§ Passage provided
%%

You often masterfully toe the line between the strange/weird/humorous and the tender/gentle/emotional. Can you talk a bit about humor vs. heart?

I don’t know that I can separate one from the other. For me, humor can be just as much a form of vulnerability as tenderness is. To try and make someone laugh is a kind of invitation, to ask them join you in recognizing the absurdity, silliness, and even the pain of the world. But it also reveals something very private about who you are: sharing what makes you laugh can be just as intimate as sharing what turns you on. 

Outside of your own art and writing, what albums/artists/plays/films have captivated you in recent months?

Everything Everywhere All at Once was so playful and sincere—it was one of those movies that reminds me about what a miraculous art form filmmaking is. I even got to see it in a theater (an increasingly rare event for me in Covid times) and it was the perfect film—in all its big, hilarious, heartfeltness—to just wash over me and make me feel like I’m dissolving into the screen. And because I’ve been digging through a cache of cassette tapes from high school, I’ve reconnected with The Wonder Stuff’s 1991 album Never Loved Elvis. It makes me want to run around my backyard, sticking my arms out and pretending that I’m an airplane. And I’m in the middle of reading Fat and Queer: An Anthology of Queer & Trans Bodies & Lives, and I’m truly blown away by how much care the editors (Bruce Owens Grimm, Miguel M. Morales, and Tiff Joshua TJ Ferentini) have taken to provide such varied and nuanced perspectives on the subject matter(s). This is an anthology anyone with a body should read. 

If you can, provide a photo of your workspace. What are some essentials while you create?

My essentials basically boil down to quiet and proximity to a window (and, as the photo reflects, the occasional screensaver featuring Padma Lakshmi). Sometimes I wish I were a little more high maintenance, so I could least have an excuse when I’m shirking: “I can’t finish this sonnet until I find my art deco cigarette holder!”

For this ongoing author interview series, I'm asking for everyone to present a writing prompt. It can be as abstract or as concrete as you choose.

%%

[Saved data entries]

%%

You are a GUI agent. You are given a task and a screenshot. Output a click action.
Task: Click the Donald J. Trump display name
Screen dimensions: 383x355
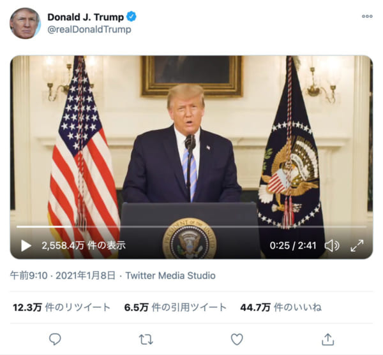[x=86, y=17]
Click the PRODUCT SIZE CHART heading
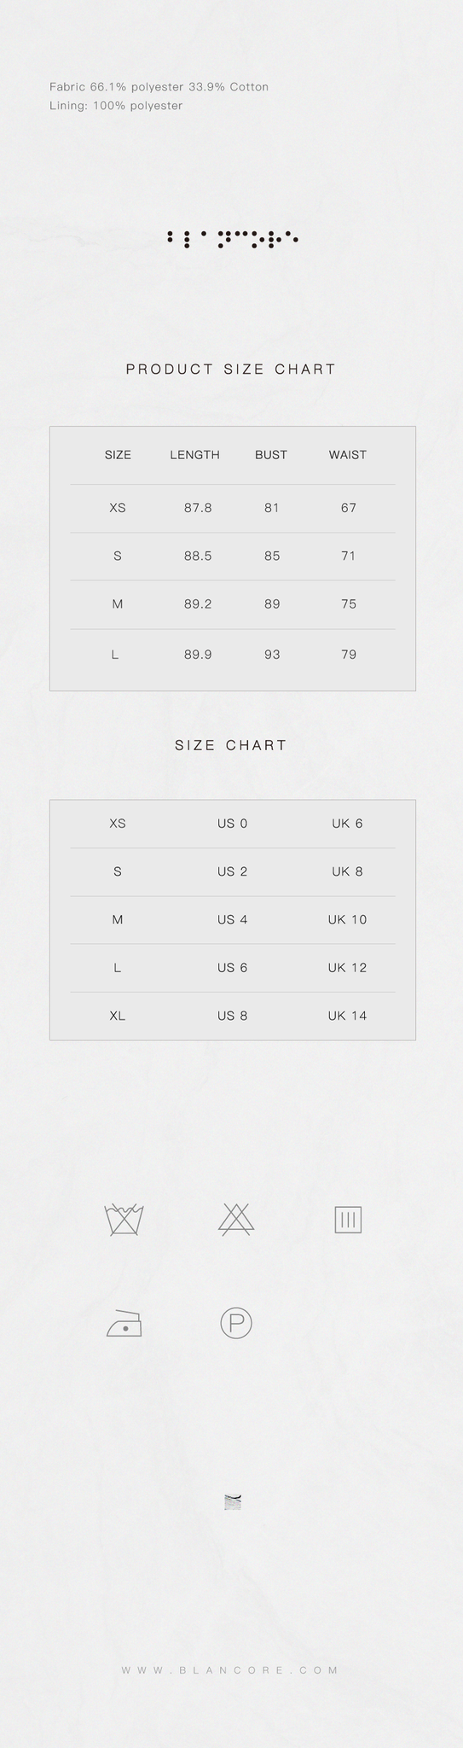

%%

§ Exercise directions
Rewrite the part of the interview that opens with the words containing "If you can, provide" and closes with "as you choose.", putting "villanelle" in place of "sonnet".

§ Written answer
If you can, provide a photo of your workspace. What are some essentials while you create?

My essentials basically boil down to quiet and proximity to a window (and, as the photo reflects, the occasional screensaver featuring Padma Lakshmi). Sometimes I wish I were a little more high maintenance, so I could least have an excuse when I’m shirking: “I can’t finish this villanelle until I find my art deco cigarette holder!”

For this ongoing author interview series, I'm asking for everyone to present a writing prompt. It can be as abstract or as concrete as you choose.